Nevertheless, the book as a whole is expertly documented and eminently readable. My personal favourites tend toward the grand delusions, none of them more extravagant than the United States' attempt to create a permanent subterranean settlement, "Camp Tuto," deep inside year-round glacial ice; the station was to be powered by a nuclear power plant, and featured tunnels large enough to drive enormous trucks through them. The plan had to be abandoned when shifts in the glacial ice made it clear it could never be stable. Canada, for its part, attempted to establish its own Arctic fortress at Resolute, connecting the oversize airport to the town and Inuit settlement area with a graded highway, under which ran an enormous "Utilidor" pipe, capable of carrying enough raw materials, electricity, water, and fuel for a settlement twenty times its size. Neither side, ultimately, entirely realized their cold-war era dreams, although Thule AFB was built, and the Inughuit inhabitants displaced -- another injustice which has been found illegal by the world court, but the United States refuses to recognize. And this, in the end, is the problem with sovereignty: it turns out that the body of international law on which it is supposedly founded is often in conflict with the views of various nations, and yet these nations cannot be compelled to accept international judgments.
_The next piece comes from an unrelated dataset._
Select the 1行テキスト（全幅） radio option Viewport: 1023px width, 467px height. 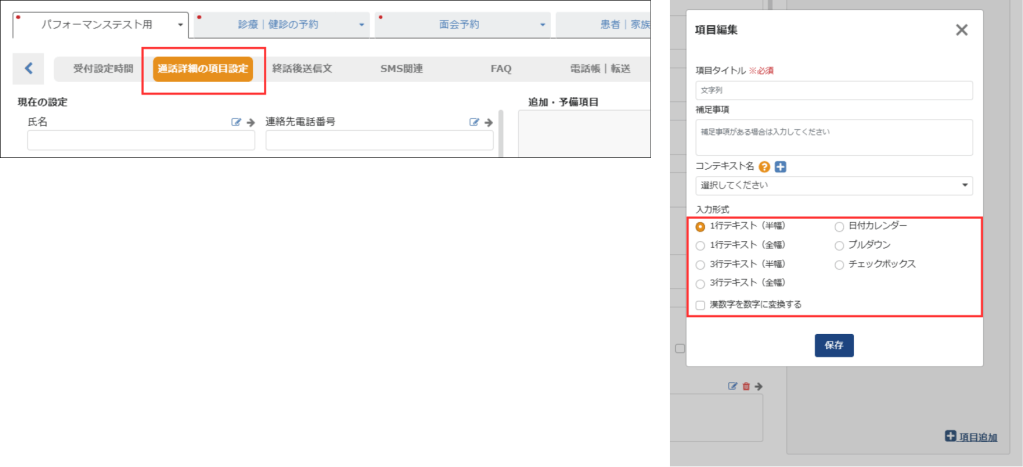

At the present moment, for instance, Canada's sovereignty is under no real threat; though the U.S. and others may believe the Northwest Passage to be an international waterway, they still go through the motions of asking to use it; though the Russians may scatter little titanium flags on the floor of the Arctic Ocean near the Pole, they as yet have shown no sign of searching for resources there (although contracts are being signed for their Arctic oil reserves closer to the mainland). Canadians, at least, should be able to sleep a bit better at night, the more so if this book is on their nightstand. By showing the long history of the vagaries of Arctic sovereignty, Grant's book makes it clear that these fears and posturings are nothing new, and in this case at least, the more we know about this history, the less likely we are to hit the panic button when next it rears its head.